- Je veux bien le croire. Vous êtes donc allés là-bas?

- Oui, dans la carriole d'un marchand d'huîtres tout fier de trimballer un garde national... et une jolie femme ! Il nous a aussi indiqué la maison de Nanon Guénec, la cousine de Jaouen. C'est vers la pointe du Grouin, un endroit un peu sauvage où il n'y a guère que trois maisons, y compris le Clos Marguerite.

- Et cette Nanon Guénec vous a fait bon accueil ?

- Nous avons trouvé mieux : Jaouen lui-même... mais combien changé! Tout d'abord, nous avons cru à une erreur...

La voix du journaliste venait de baisser jusqu'au murmure et durant un instant il se tut, revivant l'instant où une porte s'était ouverte sur les profondeurs obscures d'une maison barrées par la grande forme d'un homme qui semblait avoir habillé son visage avec le chaume de son toit tant la barbe, la moustache et les sourcils rejoignaient les longs cheveux qui n'avaient pas dû rencontrer le peigne depuis longtemps. Un homme en guêtres, en sabots et en blouse sale dont l'une des manches pendait, vide...

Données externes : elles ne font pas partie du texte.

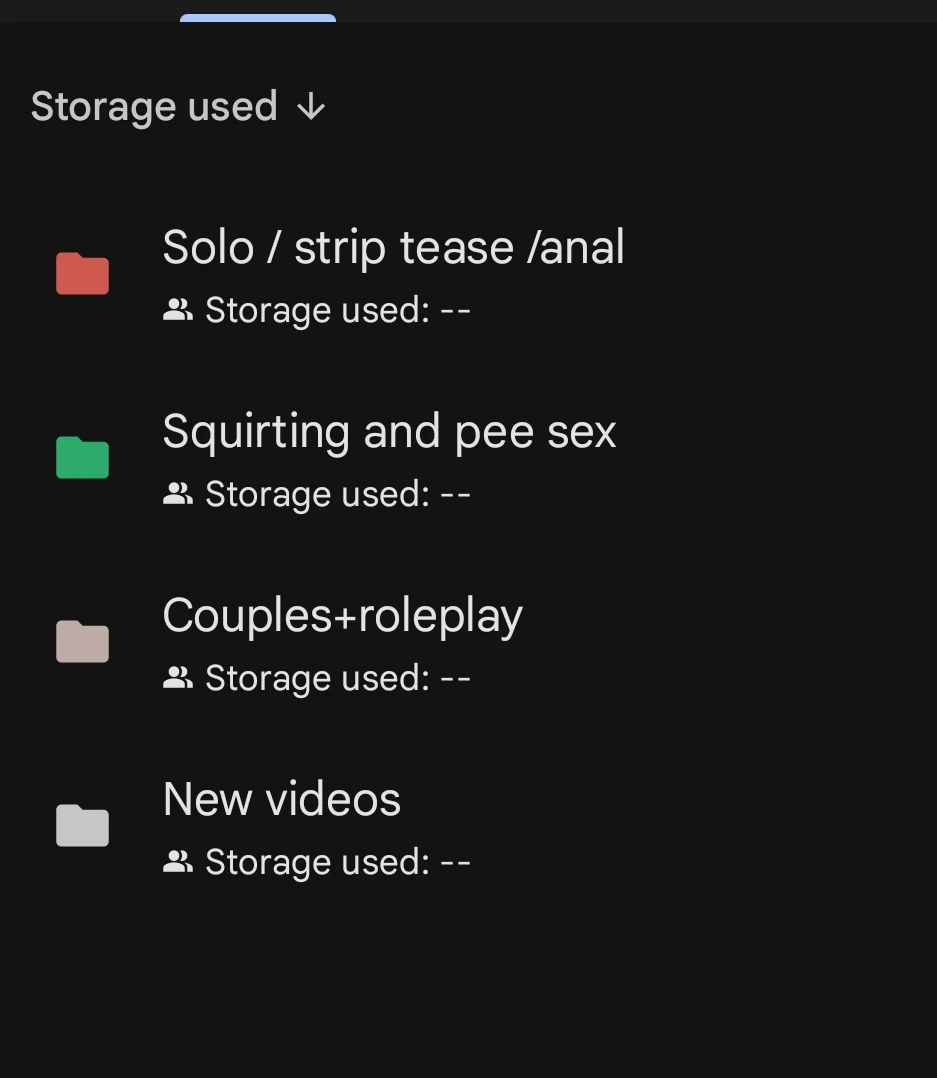Open the New videos folder title
This screenshot has width=937, height=1078.
pyautogui.click(x=282, y=800)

Sous cette broussaille, les yeux devaient voir clair car lui reconnut ses visiteurs. Avec un grondement qui ressemblait à un sanglot, il voulut refermer le vantail qu'il n'avait pas lâché mais Pitou fut plus rapide, avança un pied chaussé de l'épais brodequin d'uniforme et coinça la porte :

- Ne nous chasse pas, Jaouen ! On a besoin de toi...

Alors il les avait laissés entrer, mais sans dire un mot, et il était allé s'asseoir dans l'âtre allumé, à même les cendres...

- Eh bien ? s'impatienta Batz.

- Jaouen a perdu, à Valmy, un bras et ses rêves de gloire. Il aurait préféré mourir mais, par extraordinaire, il a été soigné... et bien soigné, mais on l'a renvoyé dans ses foyers. Alors il est revenu vers cet asile qu'il voulait offrir à une autre pour y vivre comme un sauvage ou presque. Si sa maison est à peu près propre, c'est parce que la vieille Nanon s'en occupe un peu quand il le permet...

- Je me souviens de lui. Une telle force ! Une si grande vitalité ! Par quel miracle a-t-il accepté de survivre ?

- On peut chérir les idées de liberté, d'égalité et de fraternité sans abdiquer la foi chrétienne. Pour Jaouen, le suicide est le crime sans pardon. Alors il vit... Notre arrivée l'a bouleversé. Laura est sans doute la dernière femme qu'il aurait souhaité rencontrer dans l'état où il se trouve...

- Il l'aime toujours ?

- Toujours et davantage encore, mais elle a pris les choses en main avec beaucoup d'intelligence et de détermination. Pendant plus de deux heures elle lui a parlé en marchant sur le sentier qui domine la mer. Moi je suis resté dans la maison et j'en ai profité pour changer mon uniforme contre le costume civil que j'avais emporté. Sans doute lui a-t-elle dit ce qu'il avait besoin d'entendre. Quand ils sont revenus, les yeux de Jaouen avaient retrouvé un peu de lumière sous leurs arcades broussailleuses. Elle m'a dit qu'il allait faire en sorte que je puisse gagner Jersey et, comme je protestais qu'elle devait m'accompagner, elle m'a répondu : " Non, je reste. Je ne suis plus indispensable pour la réussite de notre projet et Joël a besoin de moi. Il faut que je le sorte de ce marasme où il vit depuis sa blessure... "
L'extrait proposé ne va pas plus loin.